Lorsque je suis arrivée à l’entrée de la station, il y avait un énorme panneau sur lequel on pouvait lire, écrit en gros et en rouge : « PAS DE BIDON ».

Cette « grève » a comme spécificité d’être tout sauf « générale ». Des grèves, générales ou non, j’en ai suivi beaucoup dans ma vie. Si on est gréviste, alors, on ne travaille pas. Si un pays est en grève générale depuis près de quatre semaines, alors plus rien ne bouge, tout est bloqué ! Et souvent, on n’est pas payé. Ici, je ne connais personne qui n’ait pas été payé le mois dernier. Ceci signifie que les services payeurs et les banques fonctionnaient normalement. La situation est évidemment catastrophique pour les petites et moyennes entreprises. Mais la poste fonctionne parfaitement, et les différentes allocations sont certainement arrivées sur les comptes. Même si on peut souhaiter et rêver que tous ceux qui vivent avec trop peu de ressources voient ces dernières augmenter, on le souhaite et on le demande pour tous, dans la France entière.



Effectivement, la pénurie d’essence bloque les personnes qui ne sont pas prioritaires :
Il y a deux semaines, j’effectuais quelques achats dans l’une des supérettes, toutes ouvertes et dévalisées dès que livrées, chaque jour. La radio diffusait la liste des personnes prioritaires pour avoir de l’essence dans l’une des stations « réquisitionnées ». Elle était longue, cette liste. Mais elle n’incluait pas le personnel de l’éducation nationale. Or, qu’y a-t-il de plus prioritaire que l’école ? La santé, peut-être.

Si bien que je ressens une infinie tristesse à l’idée que les grands perdants de tout ceci restent les enfants des adultes qui se trouvent dans les rues des grandes villes de Guadeloupe. Alors même que ce seront eux, les citoyens de la Guadeloupe de demain, ils ne peuvent venir à l’école. Ils sont des otages. Comme le sont les travailleurs du tourisme et de la restauration.

J’ai de plus en plus le sentiment de vivre une situation schizophrène : il y a des villes paralysées et des villes où tout semble normal.

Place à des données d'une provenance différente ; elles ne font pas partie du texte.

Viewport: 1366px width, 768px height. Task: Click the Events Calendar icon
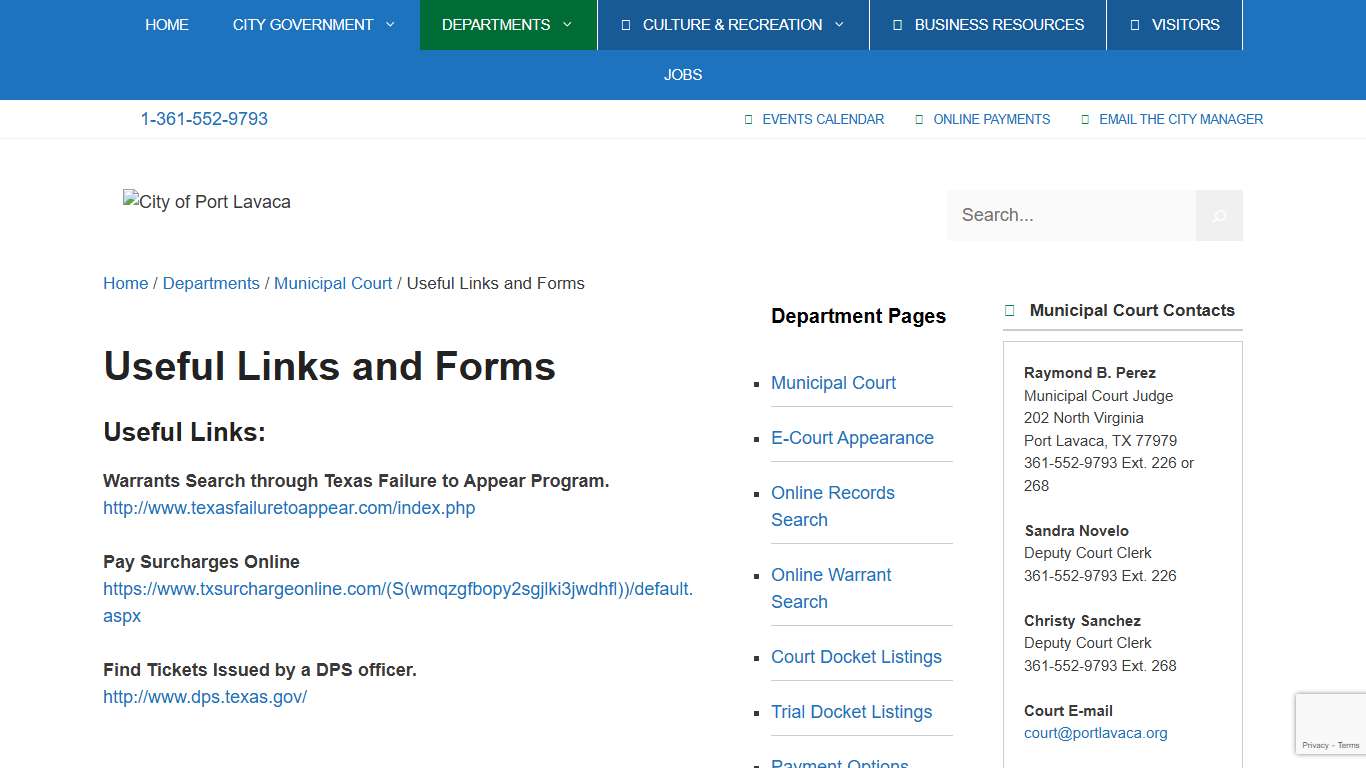coord(748,119)
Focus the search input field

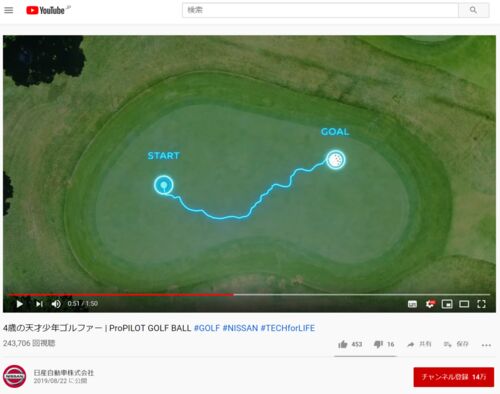320,10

Il y a Basse-Terre, où se déroulent les négociations, et Jarry, la région de Pointe-à-Pître, où se concentrent les grandes surfaces. C’est là que se trouvent les gens qui peuvent se rendre à pied à une manifestation, puis rentrer chez soi. La pénurie d’essence fait que les grands trajets sont souvent exclus, par prudence, de l’emploi du temps de beaucoup de personnes ne demeurant pas dans ces deux pôles.

Il y a d’une part, un peuple uni dans l’expression magnifique, unitaire et contenue d’une demande politique respectable, qui commence à peine à émerger, et quelques dirigeants nationalistes qui vont empêcher (à qui profitera le crime ?) ce mouvement de se structurer et d’aboutir, avec leur invraisemblable liste de revendications innombrables. Je les ai toutes lues, une par une. Je ne comprends pas tout. Je ne suis pas économiste, mais je fais mes courses comme tout le monde : c’est vrai que « la vie » est plus chère ici qu’en métropole. Mais que met-on dans le panier de la ménagère ? Dépense-t-on de la même manière ? Les logements et les transports sont-ils plus, ou moins chers qu’à Paris ? De manière surprenante, le prix des ananas et des bananes est plus élevé en Guadeloupe qu’à Paris, alors que les pommes de terre importées y sont moins chères que l’igname. Pourquoi ? Comment se fait-ce ? Expliquez-moi ! Par contre, les téléphones portables et les chaussures de marques sont, effectivement, bien plus onéreux.

En lisant et relisant toutes ces revendications, dont évidemment la plupart pourraient concerner tous les citoyens français, où qu’ils demeurent, j’ai du mal à penser qu’on peut demander sérieusement, en dehors d’une visée insurrectionnelle nationaliste « priorité d’embauche pour les Guadeloupéens. Embauche obligatoire de Guadeloupéens dans toutes les entreprises qui bénéficient d’aide publique. » Serait-ce cela, la discrimination positive ?
Dans cette liste, voisinent des points vitaux et importants avec des points de détail qui ne concernent que peu de personnes. J’ai l’impression que les valeurs sont toutes mélangées, sans priorité.
Bien sûr que le temps passé à en étudier chaque point sans vrai dialogue (c’est ce que j’ai ressenti en regardant à la télévision les retransmissions des « négociations ») constitue un réel blocage, au lieu d’une avancée prometteuse. Bien sûr qu’alimenter la vieille névrose d’abandon dès que « Papa État » ne vient pas en personne, ou part sans prévenir, ou ne donne pas tout ce qu’on demande tout de suite est extrêmement habile, compte tenu de l’histoire commune. Bien sûr qu’il ne faut pas se tromper de combat, et qu’il est facile d’utiliser, en période de carnaval, où l’on défile ansanm, cette belle énergie communautaire pour ce qui est alors ressenti comme une idée commune (la raison commune de Jacky Dahomay, le projet de Georges-Christian Combé). C’est sans doute ce qui permet à une communauté de se construire.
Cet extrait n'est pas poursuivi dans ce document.